There's some great history in this doc. DJ Red Alert gets on and talks about mix-tapes' rawest origins as recorded performances at parties and clubs, and being one of the original tape-makers for Bambaataa and the other originators in The Bronx. DJ Brucie B talks about how he originated and popularized giving DJ shout-outs on tapes. Ron G talks about the actual blank tapes (he used Maxwells), K-Slay talks about his criminal past, Clue talks about making the first mix-CDs, and almost everybody talks about how Kid Capri started changing the game by selling tapes based on his skill rather than how hot the records he was using were.

It then gets into the battle with the RIAA. They interview a copyright attorney, Berry's lawyer and a cop who busted a place in Queens for selling mixtapes (though they subtitle him when he's speaking perfect English, which seems like a weird jibe at his being Asian). Finally, it ends with a bit about mp3s and Itunes. It would have been interesting to look at mp3s starting to phase out mix-tape DJs (who needs to spend $15 on a Clue CD when you can DL all those exCLUEsives for free?), but I guess they're saving that for the sequel.

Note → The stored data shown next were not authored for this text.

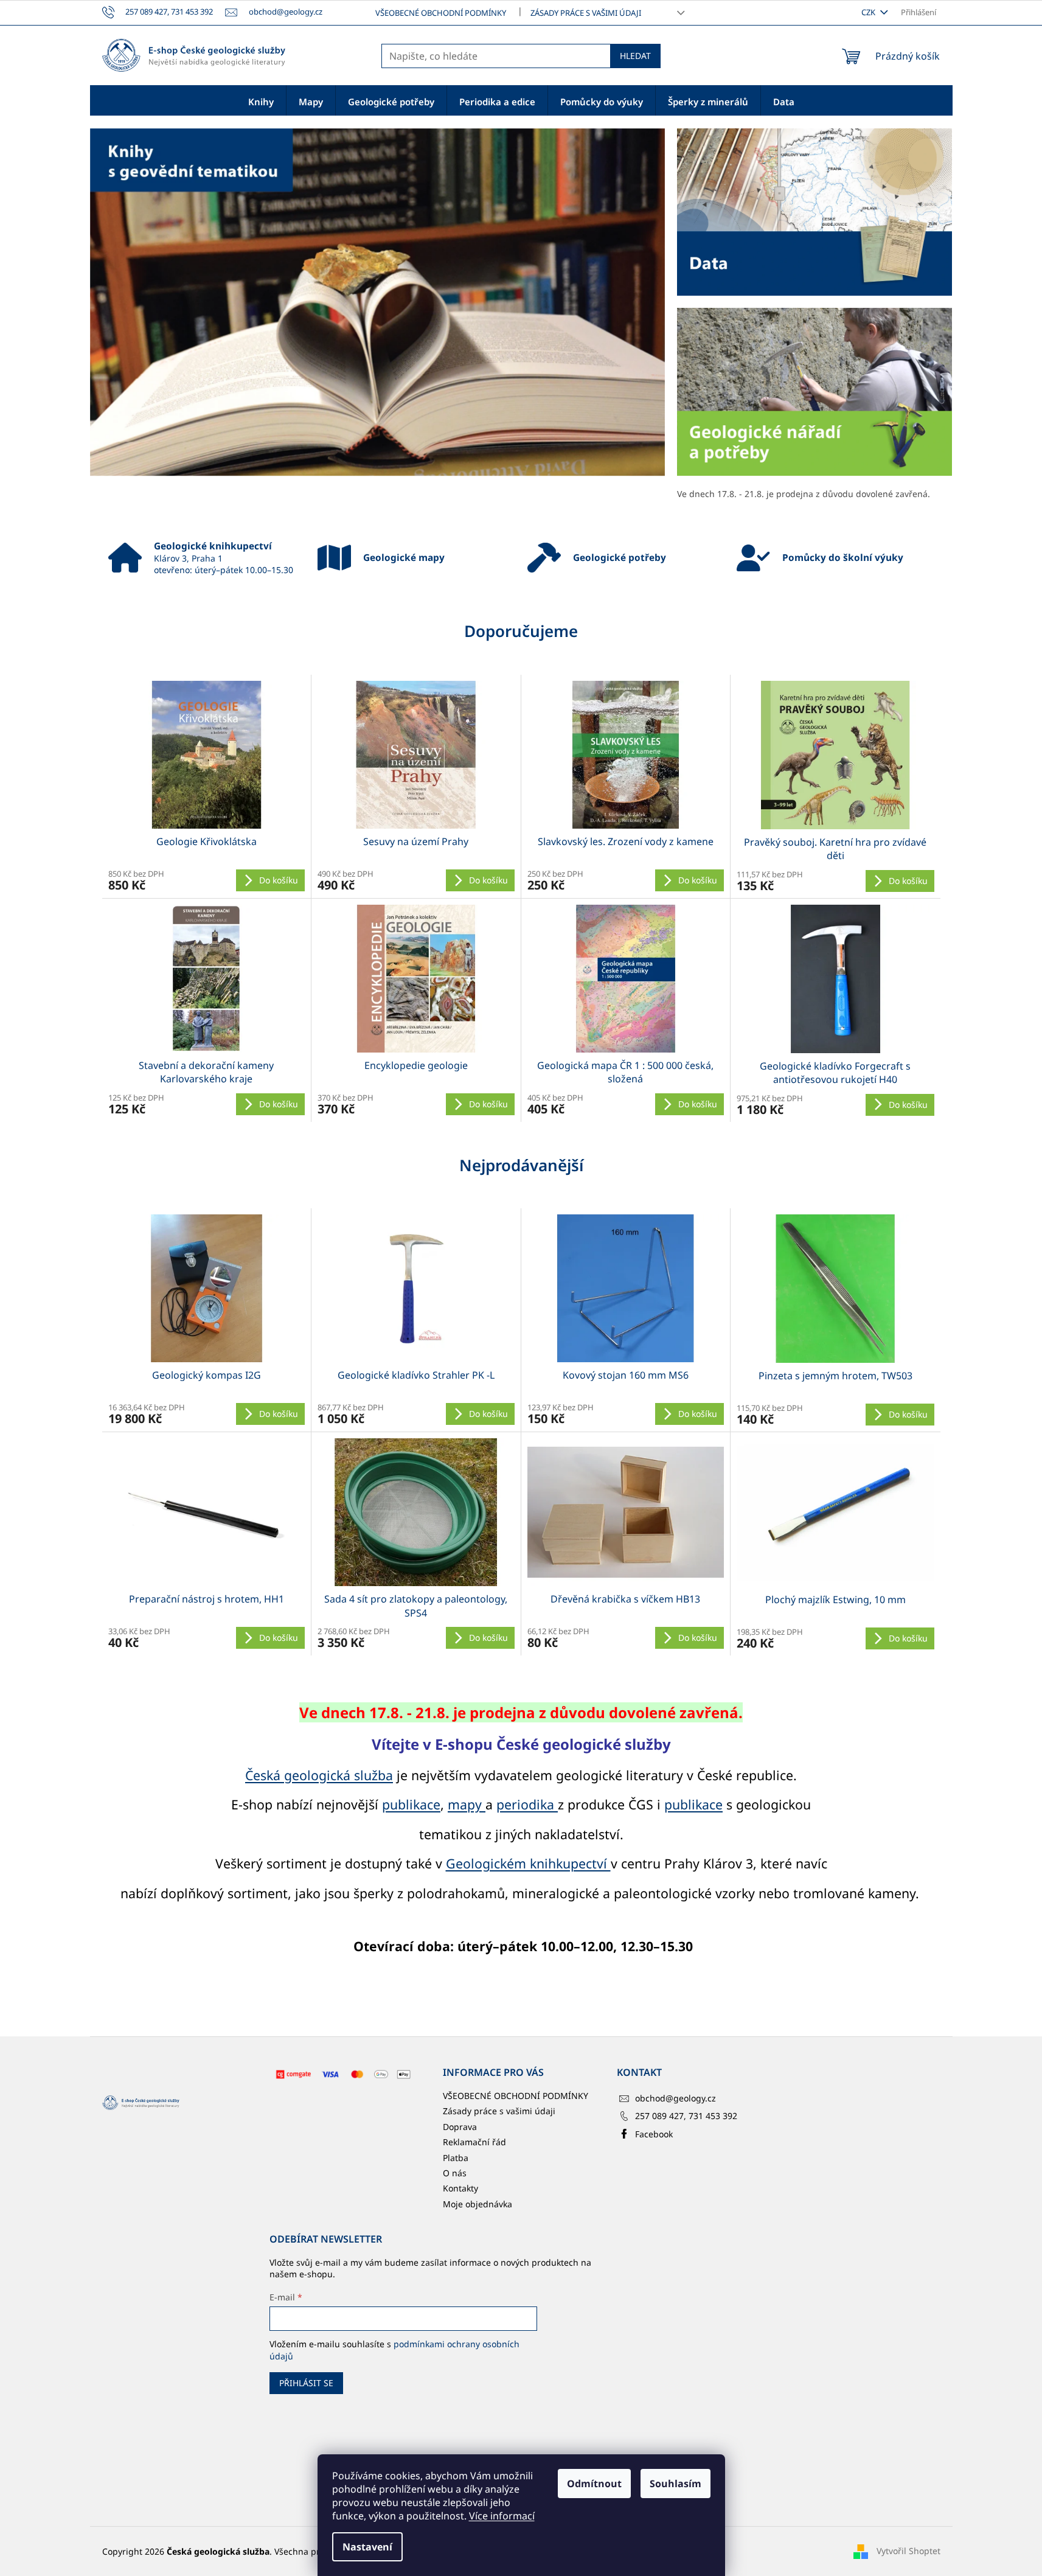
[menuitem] (261, 100)
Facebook (654, 2134)
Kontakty (460, 2188)
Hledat (635, 55)
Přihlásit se (306, 2383)
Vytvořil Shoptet (908, 2550)
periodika (527, 1804)
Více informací (502, 2515)
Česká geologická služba (319, 1775)
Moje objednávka (477, 2204)
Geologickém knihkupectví (528, 1863)
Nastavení (367, 2546)
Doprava (460, 2126)
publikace (411, 1804)
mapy (466, 1804)
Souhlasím (675, 2483)
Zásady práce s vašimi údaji (585, 12)
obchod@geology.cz (675, 2098)
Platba (455, 2157)
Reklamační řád (474, 2142)
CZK (869, 12)
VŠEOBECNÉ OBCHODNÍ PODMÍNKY (440, 12)
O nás (455, 2173)
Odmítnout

The only real downside to this flick is that the voiceover narration is corny as hell. It never adds anything worthwhile and just drags the film down whenever he gets on the mic... sort of like DJs adding name-drop all over their tapes. And the narrator sometimes goes on for a good stretch. Early on he says the film's not making any statements, just showing us how it is; but then the narrator gets on some pretty big soapboxes later in the film - they could've cut a good twenty minutes of that junk out (including his weird, extended "war games" metaphor).

But besides that and a few notable absences - nothing on the Invisbl Skratch Picklz or that whole west coast scratch tape movement (Beat Junkies, 5th Platoon, 1200 Hobos, etc) at all?? - it's a pretty comprehensive, almost definitive documentary on mix-tapes. Definitely some recommended viewing.

I guess it turned out to be a lucky break that Born 2B Gangsta? didn't wind up playing.